I took a sip of my beer, thinking this would suffice. But they were sitting there, expectant, waiting for more. Oh, well, I thought. Here goes nothing.
“He went away for the summer,” I continued, “and a couple of weeks after he left, he decided maybe it was better that we take this break. I was really upset about it. I still am, actually.”
“So he found someone else,” Kristy said, clarifying.
“No, it’s not like that,” I said. “He’s at Brain Camp.”
“Huh?” Monica asked.
“Brain Camp,” I repeated. “It’s like a smart-kid thing.”
“Then he found someone else at Brain Camp,” Kristy said.

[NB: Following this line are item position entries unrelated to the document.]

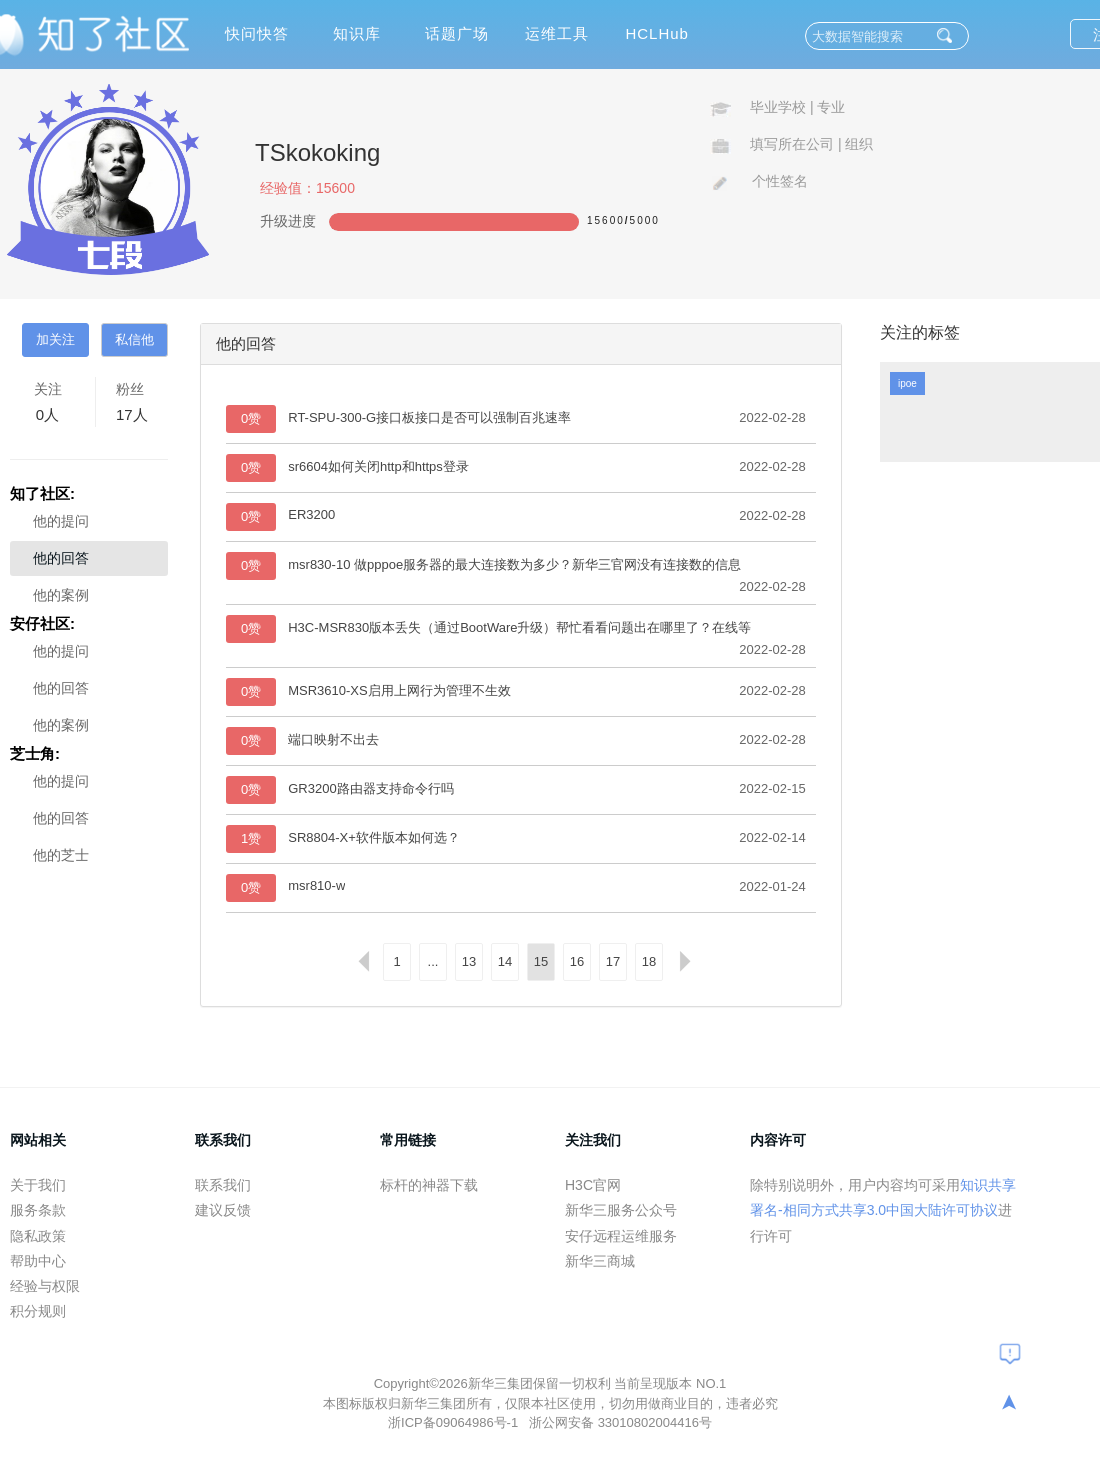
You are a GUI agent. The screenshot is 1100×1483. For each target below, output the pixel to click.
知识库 (357, 33)
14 (505, 961)
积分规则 (38, 1311)
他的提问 (61, 521)
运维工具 (557, 33)
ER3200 (311, 514)
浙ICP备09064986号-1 (455, 1422)
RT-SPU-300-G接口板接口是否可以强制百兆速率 (429, 417)
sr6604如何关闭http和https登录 (378, 466)
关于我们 (38, 1185)
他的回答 (61, 558)
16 (577, 961)
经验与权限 (45, 1286)
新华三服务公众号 (621, 1210)
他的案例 (61, 595)
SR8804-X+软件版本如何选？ (374, 837)
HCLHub (657, 33)
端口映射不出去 (333, 739)
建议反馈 (223, 1210)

“No, it’s not about someone else.”
“Then what is it about?”
It just seemed wrong to be sitting here discussing this. Plus I was embarrassed enough by what had happened, what I’d done to freak him out, so embarrassed I hadn’t even told my mother, whom I should have been able to tell anything. I could only imagine what these girls would think.
“Well,” I said, “a lot of things.”
Another expectant pause.
I took a breath. “Basically, it came down to the fact that I ended an email by saying I loved him, which is, you know, big, and it made him uncomfortable. And he felt that I wasn’t focused enough on my job at the library. There’s probably more, but that’s the main stuff.”
They both just looked at me. Then Monica said, “Donneven.”
“Wait a second.” Kristy sat up against the edge of the couch, as if she needed her full height, small though it was, to say what was coming next. “You’ve been dating for a year and a half and you can’t tell the guy you love him?”
“It’s complicated,” I said, taking a sip of my beer.
“And,” she continued, “he broke up with you because he didn’t think you were focused enough on your job performance?”
“The library,” I said, “is very important to him.”
“Is he ninety years old?”
I looked down at my beer. “You don’t understand,” I said. “He’s been, like, my life for the last year and a half. He’s made me a better person.”
This quieted her down, at least temporarily. I ran my finger around the rim of my cup.
“How?” she said finally.
“Well,” I began, “he’s perfect, you know? Great in school, smart, all these achievements. He can do anything. And when I was with him, it was like, good for me. It made me better, too.”
“Until . . .” she said.
“Until,” I said, “I let him down. I pushed too hard, I got too attached. He has high standards.”
“And you don’t,” she said.
“Of course I do.”
Monica exhaled, shaking her head. “Nuh-uh,” she said adamantly.
“Sure doesn’t seem like it,” Kristy said, seconding this. She took a sip of her beer, never taking her eyes off of me.
“Why not?” I asked.
“Listen to yourself,” she said. “God! Are you actually going to sit there and say he was justified in dumping you because you dared to get attached to him after a year and a half? Or because you didn’t take some stupid job at the library as seriously as he thought you should?”
I knew this was, pretty much, what I’d just said. But somehow it sounded different now, coming from her.
“Look,” she said, as I struggled with this, trying to work it out, “I don’t know you that well. I’ll admit that. But what I see is a girl any guy, especially some library nerd who’s off at Cranium Camp—”
“Brain Camp,” I muttered.
“—would totally want to hear say she loved him. You’re smart, you’re gorgeous, you’re a good person. I mean, what makes him such a catch, anyway? Who is he to judge?”
“He’s Jason,” I said, for lack of a better argument.
“Well, he’s a fuckhead.” She sucked down the rest of her beer. “And if I were you, I’d be glad to be rid of him. Because anyone that can make you feel that bad about yourself is toxic, you know?”